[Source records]
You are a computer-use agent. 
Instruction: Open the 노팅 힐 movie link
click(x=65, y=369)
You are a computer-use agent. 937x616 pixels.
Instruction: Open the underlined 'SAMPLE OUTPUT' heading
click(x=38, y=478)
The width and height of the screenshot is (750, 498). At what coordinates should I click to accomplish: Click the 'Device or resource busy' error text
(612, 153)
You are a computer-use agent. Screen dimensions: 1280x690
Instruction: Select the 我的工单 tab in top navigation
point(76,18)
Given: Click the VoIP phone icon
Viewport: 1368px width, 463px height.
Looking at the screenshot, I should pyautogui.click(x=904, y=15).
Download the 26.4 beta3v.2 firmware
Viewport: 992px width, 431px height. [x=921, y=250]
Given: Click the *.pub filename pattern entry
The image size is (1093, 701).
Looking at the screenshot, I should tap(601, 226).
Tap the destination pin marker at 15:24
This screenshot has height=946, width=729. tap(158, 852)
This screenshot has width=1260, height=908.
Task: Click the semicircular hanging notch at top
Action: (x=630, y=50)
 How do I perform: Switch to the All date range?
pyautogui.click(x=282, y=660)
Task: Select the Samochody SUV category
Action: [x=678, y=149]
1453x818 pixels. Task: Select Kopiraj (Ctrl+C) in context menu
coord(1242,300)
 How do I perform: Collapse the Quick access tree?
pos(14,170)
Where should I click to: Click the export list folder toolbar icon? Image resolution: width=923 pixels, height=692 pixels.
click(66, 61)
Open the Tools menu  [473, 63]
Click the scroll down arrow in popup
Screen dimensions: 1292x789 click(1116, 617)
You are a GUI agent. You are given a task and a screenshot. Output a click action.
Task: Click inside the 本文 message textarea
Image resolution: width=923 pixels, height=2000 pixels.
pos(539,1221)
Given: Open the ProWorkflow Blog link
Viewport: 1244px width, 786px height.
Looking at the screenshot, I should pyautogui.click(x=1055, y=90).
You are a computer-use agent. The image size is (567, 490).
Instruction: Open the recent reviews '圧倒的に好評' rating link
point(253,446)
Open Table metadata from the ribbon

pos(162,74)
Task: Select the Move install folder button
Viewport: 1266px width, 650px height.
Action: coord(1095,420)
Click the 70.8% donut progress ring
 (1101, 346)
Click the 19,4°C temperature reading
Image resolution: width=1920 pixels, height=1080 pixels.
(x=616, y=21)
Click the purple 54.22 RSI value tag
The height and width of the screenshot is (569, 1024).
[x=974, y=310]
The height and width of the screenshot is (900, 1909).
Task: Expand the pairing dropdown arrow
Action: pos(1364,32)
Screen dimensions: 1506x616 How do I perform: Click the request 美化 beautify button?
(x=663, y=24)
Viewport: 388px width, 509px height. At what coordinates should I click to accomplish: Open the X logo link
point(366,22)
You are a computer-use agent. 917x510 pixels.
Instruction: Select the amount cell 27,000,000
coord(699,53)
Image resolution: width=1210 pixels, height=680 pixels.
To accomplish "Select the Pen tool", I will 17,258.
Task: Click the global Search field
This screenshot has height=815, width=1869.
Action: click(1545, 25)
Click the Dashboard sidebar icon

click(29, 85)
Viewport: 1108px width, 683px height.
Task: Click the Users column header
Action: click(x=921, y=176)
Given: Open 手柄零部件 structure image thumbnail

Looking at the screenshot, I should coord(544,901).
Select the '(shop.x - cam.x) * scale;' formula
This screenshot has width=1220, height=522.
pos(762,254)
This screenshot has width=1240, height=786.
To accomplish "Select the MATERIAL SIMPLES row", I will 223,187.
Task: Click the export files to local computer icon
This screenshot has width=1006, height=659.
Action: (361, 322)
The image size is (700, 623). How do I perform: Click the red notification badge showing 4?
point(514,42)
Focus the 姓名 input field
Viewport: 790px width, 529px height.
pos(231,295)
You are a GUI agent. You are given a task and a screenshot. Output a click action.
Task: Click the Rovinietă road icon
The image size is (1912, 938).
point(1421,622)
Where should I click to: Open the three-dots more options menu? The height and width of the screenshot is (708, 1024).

§ **Task item**
There is a line with "Open the Tools" and a line with "Given: Open the ProWorkflow Blog link" above. Copy exactly those two lines and all lines between them, with nothing else.

§ **Your solution**
Open the Tools menu  [473, 63]
Click the scroll down arrow in popup
Screen dimensions: 1292x789 click(1116, 617)
You are a GUI agent. You are given a task and a screenshot. Output a click action.
Task: Click inside the 本文 message textarea
Image resolution: width=923 pixels, height=2000 pixels.
pos(539,1221)
Given: Open the ProWorkflow Blog link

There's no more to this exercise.